SHORT PROBLEM 1:
Answer these questions about the Vericity certificate of incorporation:
(a) On what date was the original Certificate of Incorporation filed with the Secretary of State of the State of Delaware?
(b) What was the Corporation's name before the April 25, 2013 amendment?
(c) Who adopted this Amended and Restated Certificate of Incorporation?
SHORT PROBLEM 2: Quote the stretch of the Vericity certificate of incorporation from "Vericity, Inc. (the" through "is Vericity, Inc.".

EXTRACT TO READ:
EX-3.2 5 d544725dex32.htm EX-3.2 EX-3.2

Exhibit 3.2

FORM OF

AMENDED AND RESTATED

CERTIFICATE OF INCORPORATION OF

VERICITY, INC.

Vericity, Inc. (the “Corporation”), a corporation organized and existing under the General Corporation Law of the State of Delaware (the “DGCL”), hereby certifies that:

 

  1.

The present name of the Corporation is Vericity, Inc.

 

  2.

The Corporation’s original Certificate of Incorporation was filed with the Secretary of State of the State of Delaware on February 14, 2013, and was amended on April 25, 2013 to change the name of the Corporation from “LifeStory Holdings, Inc.” to “Vericity, Inc.”

 

  3.

This Amended and Restated Certificate of Incorporation was duly adopted by the sole stockholder of the Corporation in accordance with Sections 242, 245 and 228 of the DGCL.

 

  4.

DATA SEGMENT:
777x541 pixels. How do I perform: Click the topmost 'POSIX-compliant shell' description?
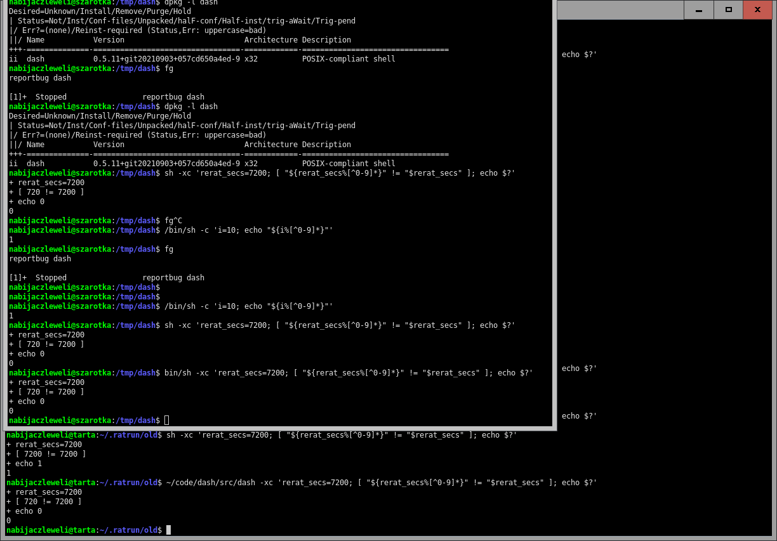(349, 59)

SOLUTION 1:
(a) February 14, 2013
(b) LifeStory Holdings, Inc.
(c) The sole stockholder of the Corporation

SOLUTION 2:
Vericity, Inc. (the “Corporation”), a corporation organized and existing under the General Corporation Law of the State of Delaware (the “DGCL”), hereby certifies that:

 

  1.

The present name of the Corporation is Vericity, Inc.